今日は、石井裕也監督作品「町田くんの世界」のレビューをしたいと思います。

映画「町田くんの世界」のあらすじ

出演者

  • 町田一:細田佳央太
  • 猪原奈々:関水渚
  • 氷室雄 : 岩田剛典
  • 高嶋さくら:高畑充希
  • 栄りら:前田敦子
  • 西野亮太:太賀
  • 吉高洋平:池松壮亮
  • 吉高葵:戸田恵梨香
  • 日野:佐藤浩市
  • 町田あゆた:北村有起哉
  • 町田百香:松嶋菜々子

主人公・町田一は、勉強が苦手で運動神経もよくない、見た目もさえない地味な高校生。
だけど彼には特別な「力」があった。

それは、「とってもいい人」という事だった。

ある日、町田は美術の授業中に怪我をしてしまい、保健室へ。
そこには、滅多に学校にやってこないクラスメイトの猪原奈々がいた。

留守の先生の代わりに、いやいやながら町田を手当てをした猪原。彼女は町田に、「人が嫌いなんだ」と言い放って保健室を後にした。

町田にはその気持ちが全く理解できない。
町田はすれ違う全ての人に親切に接し、「いい人」として有名な人物だった。町田はそれから猪原の事を気に掛けるようになる。

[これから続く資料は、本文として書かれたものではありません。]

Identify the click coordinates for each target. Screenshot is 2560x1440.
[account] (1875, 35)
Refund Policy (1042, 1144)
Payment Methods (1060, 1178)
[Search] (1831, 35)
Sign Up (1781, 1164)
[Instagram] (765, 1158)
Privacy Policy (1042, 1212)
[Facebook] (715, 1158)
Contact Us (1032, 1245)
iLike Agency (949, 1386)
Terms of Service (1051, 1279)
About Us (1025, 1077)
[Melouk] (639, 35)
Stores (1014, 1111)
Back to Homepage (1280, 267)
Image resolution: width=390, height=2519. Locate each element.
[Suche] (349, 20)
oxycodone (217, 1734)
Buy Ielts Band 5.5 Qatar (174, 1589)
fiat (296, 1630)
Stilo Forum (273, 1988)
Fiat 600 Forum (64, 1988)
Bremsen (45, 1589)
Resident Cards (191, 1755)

そんなある日、町田の下駄箱にラブレターが入っていた。手紙に書いてあった通りの時間にグラウンドへ行くと、そこにいたのは同学年の男・西野。
彼は猪原に想いを寄せており、間違えて町田の下駄箱にラブレターを送ってしまったのだ。

猪原を時々話をする間柄になっていた町田は、西野が猪原に告白するシチュエーションをセッティングする。

一生懸命の西野の告白に、猪原は「町田と3人だったらデートする」という提案をしたのだったが……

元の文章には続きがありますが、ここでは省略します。